Up to 17% of eligible voters are not listed on electoral registers by their correct address details, a report on their accuracy and completeness has revealed.
To tackle the problem, ministers must start exploiting the “reliable” sources of the information that other government databases hold, it recommends.
For example, when a motorist informs the Driver and Vehicle Licensing Agency (DVLA) of an address change for their driver’s licence, that data should be shared automatically to update the electoral roll.
Similarly, young people could be enrolled on to the register when they apply for a National Insurance card as they look for employment.
Crucially, younger people and private renters – who tend to vote Labour - were the most likely to be missing, or wrongly registered, the study found, potentially skewing election results.
Under 60% of private renters were found to be correctly signed up, compared to 91% who own their houses outright.
Only 71% of young people aged between 18 and 34 are accurately listed, far lower than the 94% of people aged 65 and over.
Sir John Holmes, the commission’s chairman, said: “Better use of public data could hold the key to modernising the electoral registration process.
“We know that when people move house, registering to vote may not be a priority.
“Giving electoral administrators access to reliable and trusted public data would help them more easily identify people who have moved and may be eligible to register to vote.
“Being able to change your electoral registration details whilst, for example, updating your driving licence could be another way of making it easier for people to ensure they are registered.”
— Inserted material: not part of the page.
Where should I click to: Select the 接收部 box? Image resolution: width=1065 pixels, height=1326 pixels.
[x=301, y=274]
At present, individuals are responsible for ensuring their details are up-to-date on the electoral register, with local authorities writing to citizens in between elections to check.
But automatic registration, such as the Commission has recommended, is already used in countries including Canada, Australia, Denmark and Germany – and the Labour Party is exploring the potential of switching to the system in the UK.
The commission’s data was collected via a house-to-house survey of 5,079 addresses across 127 local authority areas across Britain. More than one tenth of entries were found to be inaccurate, an issue affecting up to 5.6 million people.